Les pistes de réforme de l'épargne se dessinent
François Hollande promet de la stabilité fiscale. «Tous les dispositifs qui existent aujourd’hui en faveur de l’investissement dans les PME seront maintenus durant le quinquennat», a annoncé hier le chef de l’Etat, faisant notamment référence à l’avantage fiscal de 50% de l’ISF PME. Le financement des PME et des entreprises de taille intermédiaire (ETI) occupe aussi une bonne part du rapport Duquesne, publié hier, et qui propose des pistes de réforme de l’épargne réglementée.
Dans la lignée des précédents, le projet de loi de finances 2013 devrait pourtant décourager l’investissement en actions, entre alignement de la fiscalité du capital sur celle du travail et hausse de 8% à 20% du forfait social sur l’épargne salariale. Reste que le chef de l’Etat, remettant hier le prix de l’audace créatrice, a assuré vouloir aussi favoriser l’épargne longue en actions pour financer les PME, laissant entendre que le plan d’épargne en actions (PEA) pourrait être un bon véhicule pour cela. On sait aussi que l’idée d’une modification de la fiscalité de l’assurance vie pour tenir compte de la durée réelle d’investissement des fonds est également dans l’air, notamment depuis un rapport de la Cour des comptes de janvier dernier.
Le rapport Duquesne sur l’épargne réglementée (Livrets A, LDD et LEP) ouvre une piste en ce sens.
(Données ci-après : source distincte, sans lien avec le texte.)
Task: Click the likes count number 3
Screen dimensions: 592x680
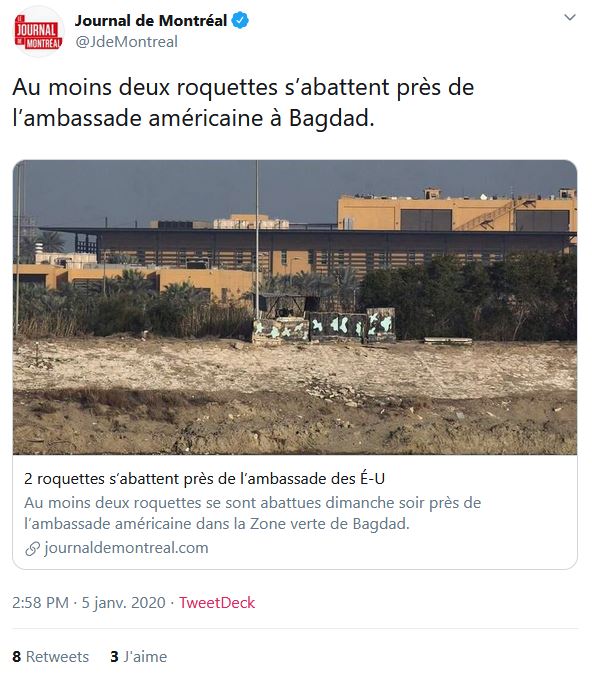Action: (x=114, y=657)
Il propose aux souscripteurs de Livrets A et de LDD «l’option de bloquer leur épargne pour une durée de 3 à 5 ans, avec une rémunération égale au taux de marché pour la durée considérée dans le cadre d’un contrat de fidélité». Elle permettrait à l’épargnant de continuer à échapper aux prélèvements sociaux: la mission Duquesne envisage en effet d’y soumettre les gros Livrets A «dans le cadre d’une réforme globale de la fiscalité de l’épargne».
Le rapport préconise aussi un fléchage plus marqué de ces fonds au bénéfice des PME. Grâce au doublement du plafond du LDD, la future Banque publique d’investissement bénéficiera de 10 milliards d’euros environ pour les entreprises. Pierre Duquesne évoque dans ce cadre la création de divers véhicules: fonds public de prêt, fonds obligataire, mezzanine, fonds de crédit à l’exportation…
Il recommande aussi que les fonds d’épargne de la Caisse des dépôts, qui centralisent la majorité de l’encours, accroissent leurs placements en obligations d’entreprises. Quant aux banques, elles doivent être soumises à «un suivi beaucoup plus détaillé» de la collecte qu’elles conservent à leur bilan, voire à des obligations d’emploi. Outre les entreprises et le logement social, le rapport identifie d’autres destinataires de cette manne. Les fonds d’épargne pourraient ainsi prêter 5 milliards d’euros par an aux collectivités locales et aux hôpitaux, ce qui pérenniserait les enveloppes d’urgence débloquées en raison du retrait des banques.
Le rapport prône cependant le statu quo dans le taux de centralisation des ressources (65% en moyenne sur le Livret A et le LDD, 70% sur le LEP). Il propose de dresser un bilan à l’automne 2013, et si baisse il doit y avoir, de la limiter au LEP. En revanche, la commission de collecte des banques, fixée en moyenne à 0,5%, peut être ramenée à 0,4%.
Enfin, la mission Duquesne s’attaque à la rémunération du Livret A. Le taux correspondrait à l’inflation majorée de 10% du taux de croissance. Cette formule devrait être automatique, pour ne pas connaître le sort des précédentes, soumises à l’arbitraire des gouvernements.